ASSIGNMENT> Reproduce exactly the entries from the "Instruction: Click the 수식관리 button" line to the end. Skip all pictures.

•••

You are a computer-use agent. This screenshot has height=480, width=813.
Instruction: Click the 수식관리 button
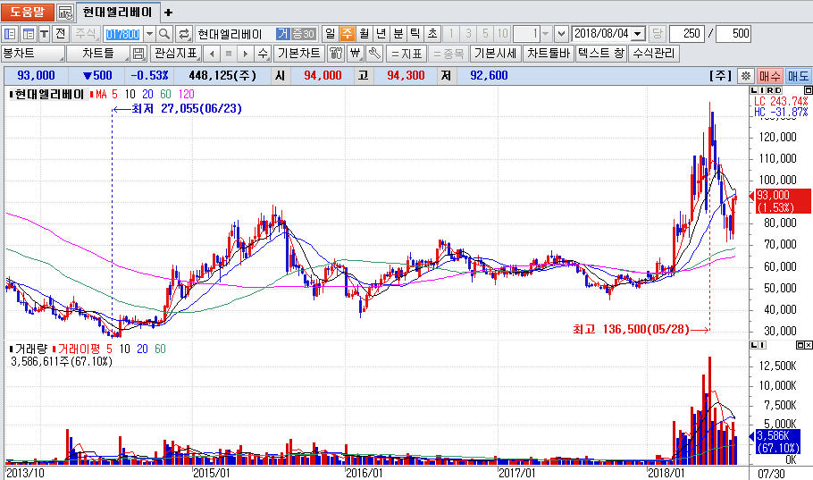(653, 54)
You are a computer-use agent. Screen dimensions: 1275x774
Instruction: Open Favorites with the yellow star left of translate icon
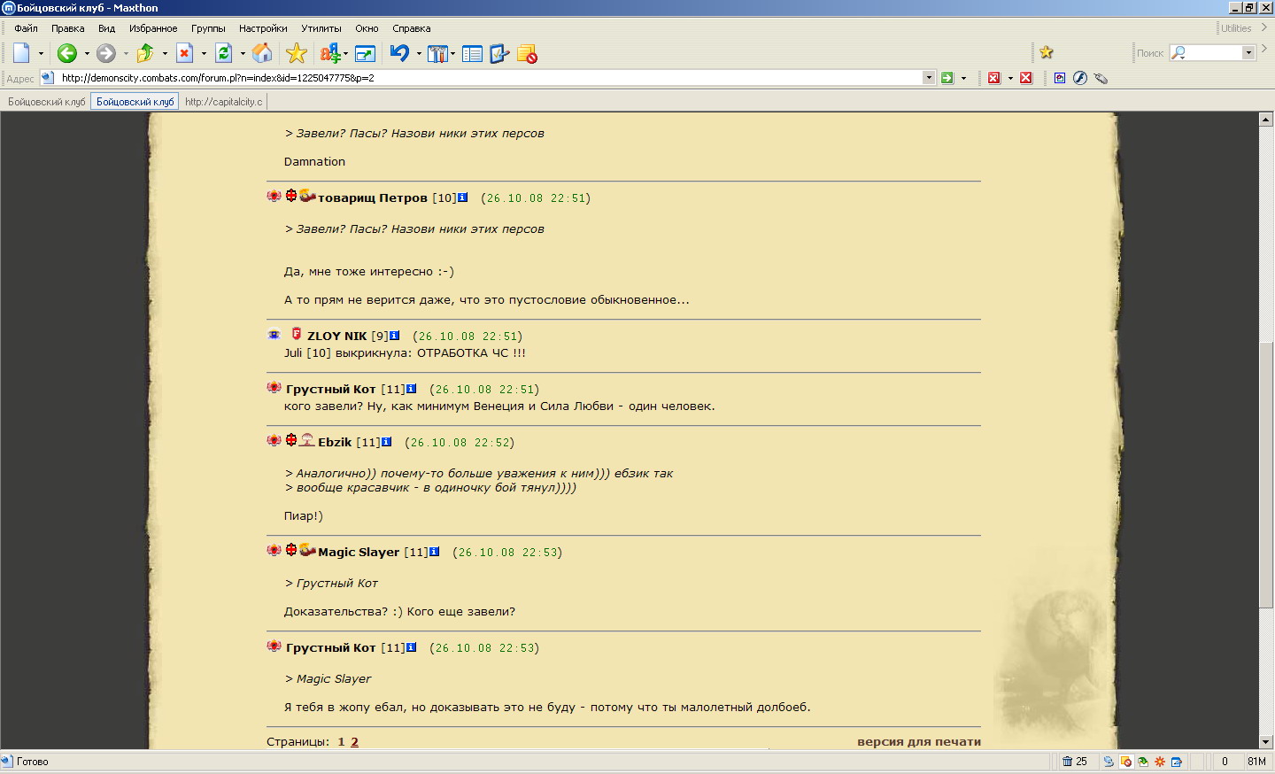(297, 54)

•••

PROBLEM SOLUTION>
Instruction: Click the 수식관리 button
(653, 54)
You are a computer-use agent. Screen dimensions: 1275x774
Instruction: Open Favorites with the yellow star left of translate icon
(297, 54)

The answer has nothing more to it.